American journalist (1839–1907)

Emma Barrett Molloy (July 17, 1839 – May 14, 1907) was an American journalist, lecturer, temperance and women's rights activist, lecturer and Christian evangelist from South Bend, Indiana. Along with her second husband, Edward Molloy, she co-edited South Bend National Union (1867–71) and the Elkhart Observer (1872–76), becoming the first female newspaper editor in northern Indiana. In addition to writing for her own newspapers, Molloy's articles appeared under her own name or various pseudonyms in other U.S. publications that included The Woman's Journal and The Revolution, two of the top Women's Suffrage journals. Molloy also traveled in the United States and in England as was well known on the lecture circuit as a prohibition activist.

After her first husband's alcoholism led to their divorce in 1867 and her marriage to Edward Molloy a short time later, she became more active in the temperance and suffrage movements as a public speaker. She also joined the Methodist church, which supported prohibition efforts.
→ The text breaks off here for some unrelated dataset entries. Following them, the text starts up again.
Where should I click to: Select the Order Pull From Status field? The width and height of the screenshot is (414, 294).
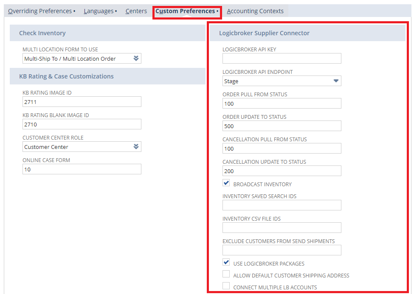pyautogui.click(x=282, y=104)
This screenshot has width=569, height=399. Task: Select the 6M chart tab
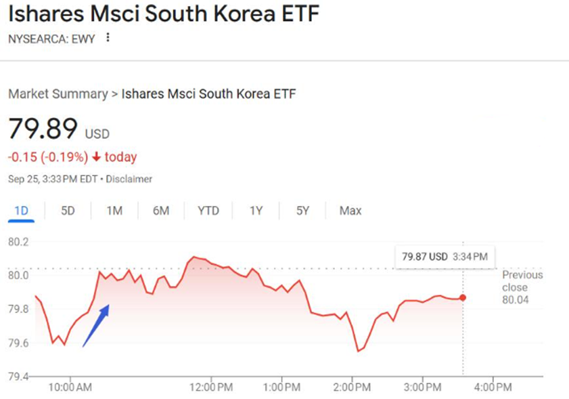(x=161, y=211)
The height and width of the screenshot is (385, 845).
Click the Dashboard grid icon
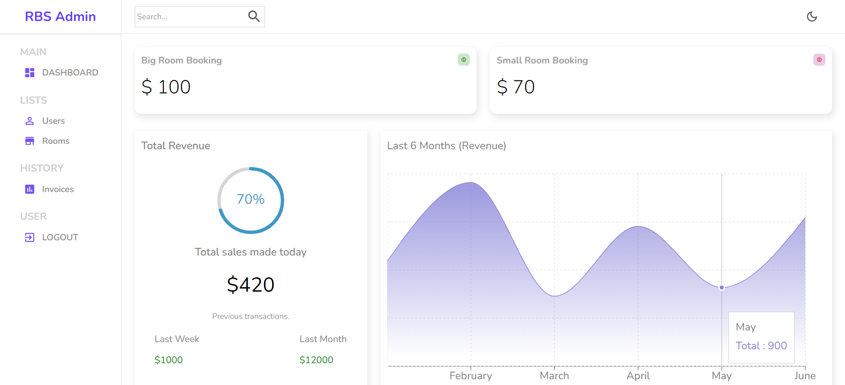coord(30,73)
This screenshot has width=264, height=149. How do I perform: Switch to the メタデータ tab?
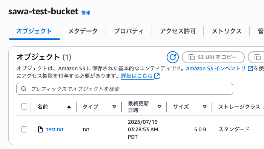[x=83, y=31]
After divorcing Molloy in 1882 and moving to Illinois, she edited The Morning and Day of Reform, but abandoned her journalism career in 1885. In her later years Molloy continued her temperance activism and evangelism.
She moved west to Kansas and Missouri before settling in Port Townsend, Washington, in 1888. She died in California.

== Early life and education ==
Emily F. Barett was born on July 17, 1839, to Harriet (Newton) and William Lovell Barrett in South Bend in St. Joseph County, Indiana. Her parents had migrated to Indiana from New York and settled in South Bend about four years before she was born. Her father was a watchmaker; her mother, a teacher. Both of her parents were active in the First Methodist Episcopal Church of South Bend. Emily Barrett, who later used the name of Emma Barrett, was the only one of the family's three children to survive infancy. When her mother died in 1841, her father went to Chicago to find work, leaving two-year-old Emily behind as a boarder with local families. William Barrett returned to South Bend in 1850 and married Harriet Eaker. In addition to a step-mother, Emily also five half-siblings, two sisters and three brothers.
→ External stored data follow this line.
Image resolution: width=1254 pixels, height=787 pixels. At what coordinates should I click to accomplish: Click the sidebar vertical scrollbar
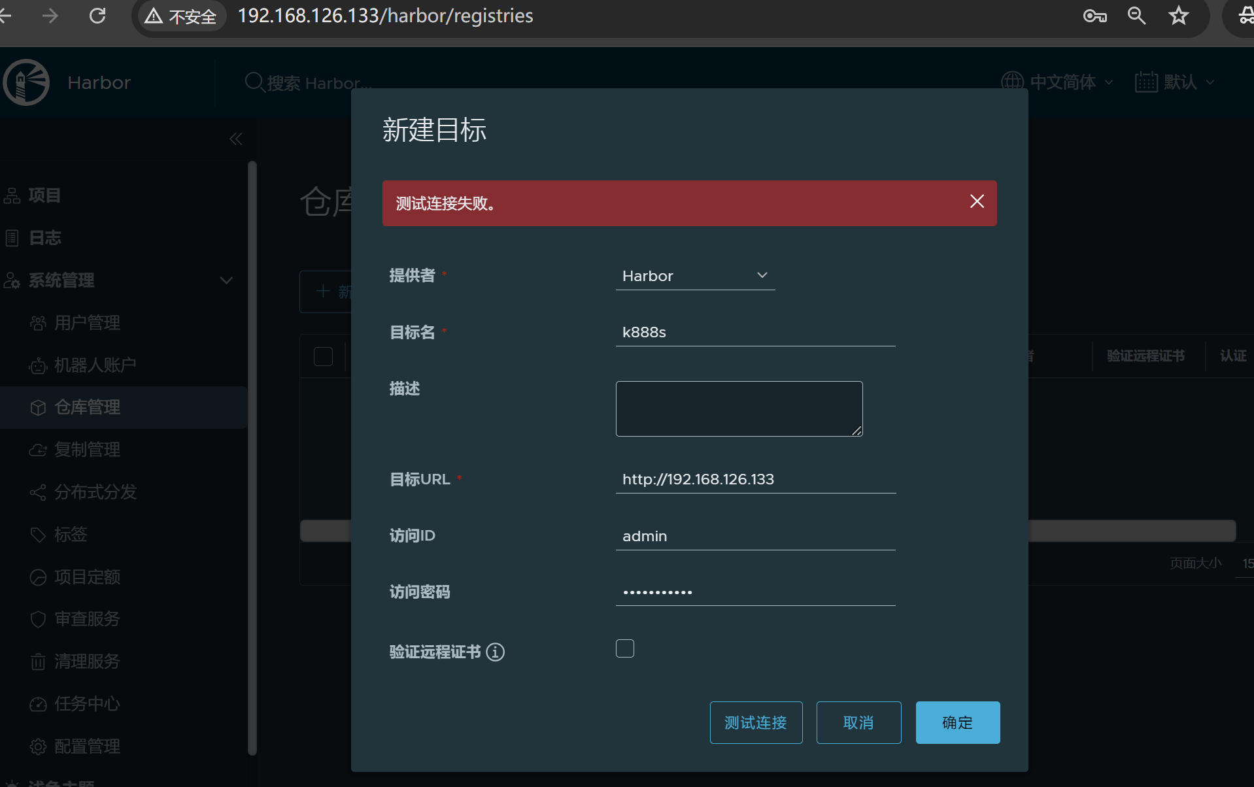click(x=252, y=458)
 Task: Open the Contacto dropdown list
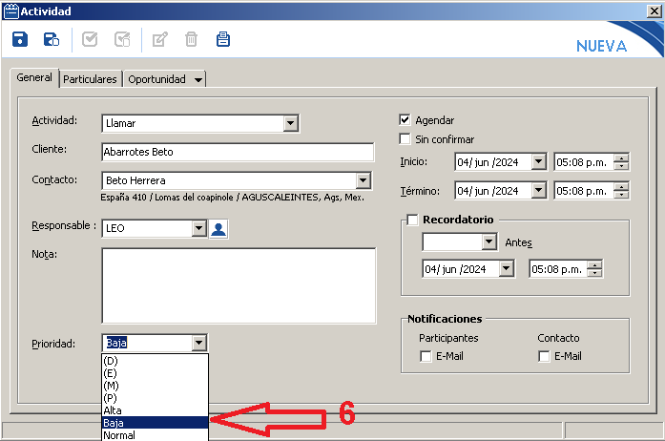pyautogui.click(x=363, y=179)
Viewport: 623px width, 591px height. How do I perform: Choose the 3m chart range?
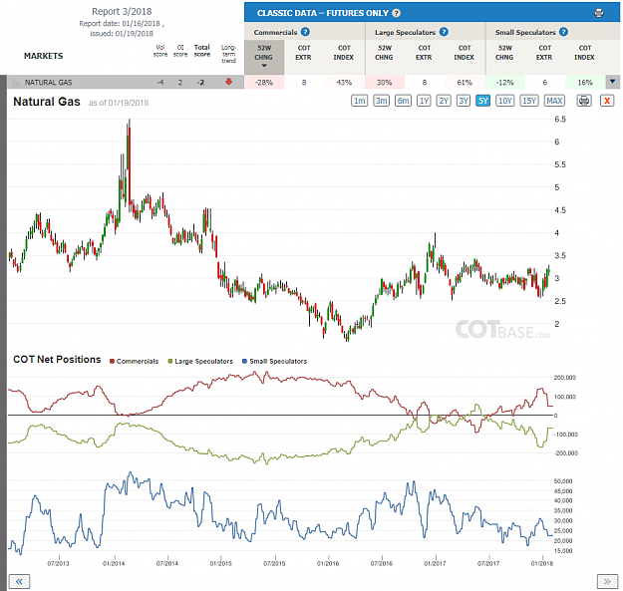381,101
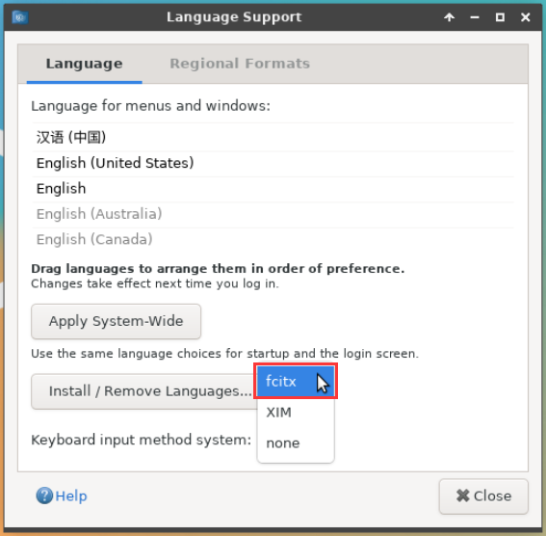Select fcitx from the input method dropdown
The height and width of the screenshot is (536, 546).
(296, 381)
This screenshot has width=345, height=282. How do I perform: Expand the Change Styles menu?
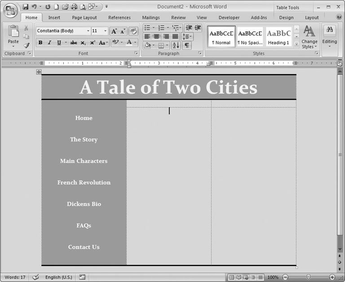309,37
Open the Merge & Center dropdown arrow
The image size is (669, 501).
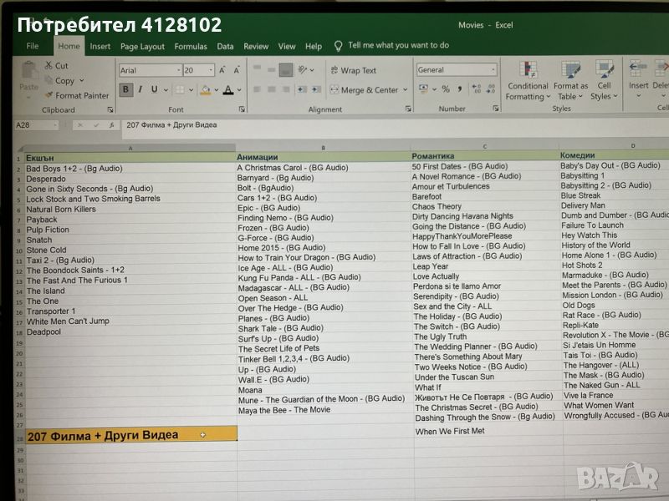406,90
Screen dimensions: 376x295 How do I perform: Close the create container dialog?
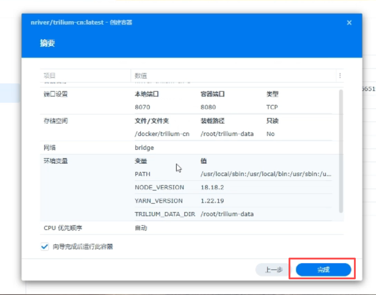(349, 23)
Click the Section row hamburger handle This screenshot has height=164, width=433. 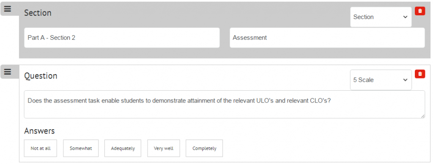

Barrett grew up in South Bend and attended local schools, where she developed her writing and dramatic recitation skills. While still in her teens she sought her independence from family responsibilities and became a schoolteacher. Barrett began teaching in a rural one-room school around the age of fifteen or sixteen. In 1856 she established a school in South Bend, about the same time that her first articles were published in local newspapers. Barrett's poetry appeared in the St. Joseph County Forum; her first published stories appeared under the pseudonym of Nellie More in the St. Joseph Valley Register. The use of pseudonyms allowed Barrett to express herself without exposing her true identity. Although she was best known as Emma Molloy, using the surname of her second husband, and Emma F. Pradt and Emma Barrett, using the surnames of her first and third husbands. She also used several pseudonyms in her published works such as Polly Wiggins, Polly Quiggle, and Mabel Claire, among others.

== Marriage and family ==
In 1858, eighteen-year-old Emily Barrett married Louis A. Pradt,
a journeyman printer from Wisconsin, and they moved to Sheboygan, Wisconsin. The couple moved frequently during their marriage and lived Indiana and Alabama, as well as Wisconsin. To help supplement the family income, she occasionally worked as a clerical worker, seamstress, milliner (hatmaker), and laundress while continuing to write. Emma and Louis Pradt had two children; a daughter, Lottie, and a son, Allie, both of whom died in infancy. Barrett divorced Pradt in 1867 under Wisconsin's divorced laws due to "his habitual drunkenness". After the marriage failed, Barrett returned to South Bend, Indiana.

In November 1867, Emma (Barrett) Pradt married Edward Molloy, a New York native, American Civil War veteran, temperance advocate, and editor of the South Bend, Indiana, National Union. Molloy joined her husband as co-editor of the newspaper and wrote local news article. In 1871 the Molloys sold the National Union and moved to Cortland, New York, to edit the Cortland Weekly Journal, but within a year they had returned to Indiana. The Molloys settled in Elkhart, Indiana, where they published the first issue of their new newspaper, the Elkhart Observer in August 1872. Emma Molloy also became more active in the temperance and women's suffrage movements, delivering lectures on these subjects across the United States and in England.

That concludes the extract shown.